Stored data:
┄┄┄┄┄┄┄┄┄┄┄┄┄┄┄┄┄┄┄┄

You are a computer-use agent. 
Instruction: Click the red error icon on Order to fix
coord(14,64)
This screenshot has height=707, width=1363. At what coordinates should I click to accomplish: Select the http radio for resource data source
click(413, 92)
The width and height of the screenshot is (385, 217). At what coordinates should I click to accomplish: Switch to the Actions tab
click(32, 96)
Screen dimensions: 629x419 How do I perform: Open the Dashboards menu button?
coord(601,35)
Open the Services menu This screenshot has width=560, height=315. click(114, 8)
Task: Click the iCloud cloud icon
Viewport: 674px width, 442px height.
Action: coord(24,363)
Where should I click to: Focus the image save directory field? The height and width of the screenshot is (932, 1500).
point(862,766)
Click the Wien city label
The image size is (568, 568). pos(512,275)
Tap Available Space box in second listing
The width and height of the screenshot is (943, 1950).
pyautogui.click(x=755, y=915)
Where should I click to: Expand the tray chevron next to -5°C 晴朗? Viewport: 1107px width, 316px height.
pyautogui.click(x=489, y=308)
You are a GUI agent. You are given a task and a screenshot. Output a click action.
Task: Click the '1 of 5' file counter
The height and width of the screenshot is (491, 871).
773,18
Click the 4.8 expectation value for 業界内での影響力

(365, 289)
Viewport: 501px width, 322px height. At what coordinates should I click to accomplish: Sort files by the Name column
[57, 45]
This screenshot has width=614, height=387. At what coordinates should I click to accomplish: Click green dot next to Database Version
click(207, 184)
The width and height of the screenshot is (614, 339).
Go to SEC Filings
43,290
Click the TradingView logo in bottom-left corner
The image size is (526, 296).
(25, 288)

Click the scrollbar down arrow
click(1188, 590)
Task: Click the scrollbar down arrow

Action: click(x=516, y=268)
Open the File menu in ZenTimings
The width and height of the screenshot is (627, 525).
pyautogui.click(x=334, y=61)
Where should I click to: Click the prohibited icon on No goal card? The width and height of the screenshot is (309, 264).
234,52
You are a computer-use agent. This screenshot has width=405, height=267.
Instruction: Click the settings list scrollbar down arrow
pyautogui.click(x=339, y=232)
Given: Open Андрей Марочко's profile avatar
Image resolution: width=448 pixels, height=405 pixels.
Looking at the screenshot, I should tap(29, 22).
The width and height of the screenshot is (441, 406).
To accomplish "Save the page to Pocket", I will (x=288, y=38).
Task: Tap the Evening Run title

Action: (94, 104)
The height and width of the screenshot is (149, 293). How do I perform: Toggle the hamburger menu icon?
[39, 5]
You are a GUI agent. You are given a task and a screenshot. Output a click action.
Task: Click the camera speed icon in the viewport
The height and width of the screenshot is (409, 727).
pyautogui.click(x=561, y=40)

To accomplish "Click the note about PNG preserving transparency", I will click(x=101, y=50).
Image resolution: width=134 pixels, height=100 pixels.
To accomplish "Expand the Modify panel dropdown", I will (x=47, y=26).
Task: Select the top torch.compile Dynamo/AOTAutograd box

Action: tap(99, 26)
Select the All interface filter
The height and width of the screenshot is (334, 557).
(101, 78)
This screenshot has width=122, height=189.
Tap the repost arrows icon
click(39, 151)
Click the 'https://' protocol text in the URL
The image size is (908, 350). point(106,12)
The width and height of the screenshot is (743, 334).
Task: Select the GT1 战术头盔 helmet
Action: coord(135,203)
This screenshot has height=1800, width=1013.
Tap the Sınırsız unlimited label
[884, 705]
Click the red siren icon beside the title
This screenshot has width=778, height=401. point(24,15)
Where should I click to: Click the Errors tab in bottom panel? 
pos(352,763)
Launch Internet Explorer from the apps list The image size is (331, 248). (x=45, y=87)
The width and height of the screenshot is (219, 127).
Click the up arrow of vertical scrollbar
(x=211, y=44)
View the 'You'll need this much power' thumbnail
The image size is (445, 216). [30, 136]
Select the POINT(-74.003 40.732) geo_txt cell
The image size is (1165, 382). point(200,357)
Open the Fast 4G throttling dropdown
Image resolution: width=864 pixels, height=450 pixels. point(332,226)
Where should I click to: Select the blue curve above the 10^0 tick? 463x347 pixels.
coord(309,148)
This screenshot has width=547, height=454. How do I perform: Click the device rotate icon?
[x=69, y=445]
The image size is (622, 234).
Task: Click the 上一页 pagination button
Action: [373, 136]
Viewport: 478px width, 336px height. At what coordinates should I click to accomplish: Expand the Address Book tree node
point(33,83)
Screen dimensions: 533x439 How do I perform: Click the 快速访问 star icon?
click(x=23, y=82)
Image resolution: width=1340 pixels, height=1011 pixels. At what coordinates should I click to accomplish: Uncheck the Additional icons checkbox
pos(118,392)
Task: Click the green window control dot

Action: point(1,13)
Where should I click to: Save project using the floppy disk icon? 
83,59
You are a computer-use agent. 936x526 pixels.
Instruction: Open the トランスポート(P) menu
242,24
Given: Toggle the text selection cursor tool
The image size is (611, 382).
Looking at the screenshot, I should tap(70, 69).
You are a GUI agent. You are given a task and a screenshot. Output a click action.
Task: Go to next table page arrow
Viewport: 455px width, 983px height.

┄┄┄┄┄┄┄┄┄┄┄┄┄┄┄┄┄┄┄┄

TASK STATEMENT: Line by line, reproduce the records above exactly.

EXPECTED ANSWER:
You are a computer-use agent. 
Instruction: Click the red error icon on Order to fix
coord(14,64)
This screenshot has height=707, width=1363. At what coordinates should I click to accomplish: Select the http radio for resource data source
click(413, 92)
The width and height of the screenshot is (385, 217). At what coordinates should I click to accomplish: Switch to the Actions tab
click(32, 96)
Screen dimensions: 629x419 How do I perform: Open the Dashboards menu button?
coord(601,35)
Open the Services menu This screenshot has width=560, height=315. click(114, 8)
Task: Click the iCloud cloud icon
Viewport: 674px width, 442px height.
Action: coord(24,363)
Where should I click to: Focus the image save directory field? The height and width of the screenshot is (932, 1500).
point(862,766)
Click the Wien city label
The image size is (568, 568). pos(512,275)
Tap Available Space box in second listing
The width and height of the screenshot is (943, 1950).
pyautogui.click(x=755, y=915)
Where should I click to: Expand the tray chevron next to -5°C 晴朗? Viewport: 1107px width, 316px height.
pyautogui.click(x=489, y=308)
You are a GUI agent. You are given a task and a screenshot. Output a click action.
Task: Click the '1 of 5' file counter
The height and width of the screenshot is (491, 871).
773,18
Click the 4.8 expectation value for 業界内での影響力

(365, 289)
Viewport: 501px width, 322px height. At what coordinates should I click to accomplish: Sort files by the Name column
[57, 45]
This screenshot has width=614, height=387. At what coordinates should I click to accomplish: Click green dot next to Database Version
click(207, 184)
The width and height of the screenshot is (614, 339).
Go to SEC Filings
43,290
Click the TradingView logo in bottom-left corner
The image size is (526, 296).
(25, 288)

Click the scrollbar down arrow
click(1188, 590)
Task: Click the scrollbar down arrow

Action: click(x=516, y=268)
Open the File menu in ZenTimings
The width and height of the screenshot is (627, 525).
pyautogui.click(x=334, y=61)
Where should I click to: Click the prohibited icon on No goal card? The width and height of the screenshot is (309, 264).
234,52
You are a computer-use agent. This screenshot has width=405, height=267.
Instruction: Click the settings list scrollbar down arrow
pyautogui.click(x=339, y=232)
Given: Open Андрей Марочко's profile avatar
Image resolution: width=448 pixels, height=405 pixels.
Looking at the screenshot, I should tap(29, 22).
The width and height of the screenshot is (441, 406).
To accomplish "Save the page to Pocket", I will (x=288, y=38).
Task: Tap the Evening Run title

Action: (94, 104)
The height and width of the screenshot is (149, 293). How do I perform: Toggle the hamburger menu icon?
[39, 5]
You are a GUI agent. You are given a task and a screenshot. Output a click action.
Task: Click the camera speed icon in the viewport
The height and width of the screenshot is (409, 727).
pyautogui.click(x=561, y=40)

To accomplish "Click the note about PNG preserving transparency", I will click(x=101, y=50).
Image resolution: width=134 pixels, height=100 pixels.
To accomplish "Expand the Modify panel dropdown", I will (x=47, y=26).
Task: Select the top torch.compile Dynamo/AOTAutograd box

Action: tap(99, 26)
Select the All interface filter
The height and width of the screenshot is (334, 557).
(101, 78)
This screenshot has width=122, height=189.
Tap the repost arrows icon
click(39, 151)
Click the 'https://' protocol text in the URL
The image size is (908, 350). point(106,12)
The width and height of the screenshot is (743, 334).
Task: Select the GT1 战术头盔 helmet
Action: coord(135,203)
This screenshot has height=1800, width=1013.
Tap the Sınırsız unlimited label
[884, 705]
Click the red siren icon beside the title
This screenshot has width=778, height=401. point(24,15)
Where should I click to: Click the Errors tab in bottom panel? 
pos(352,763)
Launch Internet Explorer from the apps list The image size is (331, 248). (x=45, y=87)
The width and height of the screenshot is (219, 127).
Click the up arrow of vertical scrollbar
(x=211, y=44)
View the 'You'll need this much power' thumbnail
The image size is (445, 216). [30, 136]
Select the POINT(-74.003 40.732) geo_txt cell
The image size is (1165, 382). point(200,357)
Open the Fast 4G throttling dropdown
Image resolution: width=864 pixels, height=450 pixels. point(332,226)
Where should I click to: Select the blue curve above the 10^0 tick? 463x347 pixels.
coord(309,148)
This screenshot has width=547, height=454. How do I perform: Click the device rotate icon?
[x=69, y=445]
The image size is (622, 234).
Task: Click the 上一页 pagination button
Action: [373, 136]
Viewport: 478px width, 336px height. At what coordinates should I click to accomplish: Expand the Address Book tree node
point(33,83)
Screen dimensions: 533x439 How do I perform: Click the 快速访问 star icon?
click(x=23, y=82)
Image resolution: width=1340 pixels, height=1011 pixels. At what coordinates should I click to accomplish: Uncheck the Additional icons checkbox
pos(118,392)
Task: Click the green window control dot

Action: point(1,13)
Where should I click to: Save project using the floppy disk icon? 
83,59
You are a computer-use agent. 936x526 pixels.
Instruction: Open the トランスポート(P) menu
242,24
Given: Toggle the text selection cursor tool
The image size is (611, 382).
Looking at the screenshot, I should tap(70, 69).
You are a GUI agent. You are given a task and a screenshot. Output a click action.
Task: Go to next table page arrow
Viewport: 455px width, 983px height.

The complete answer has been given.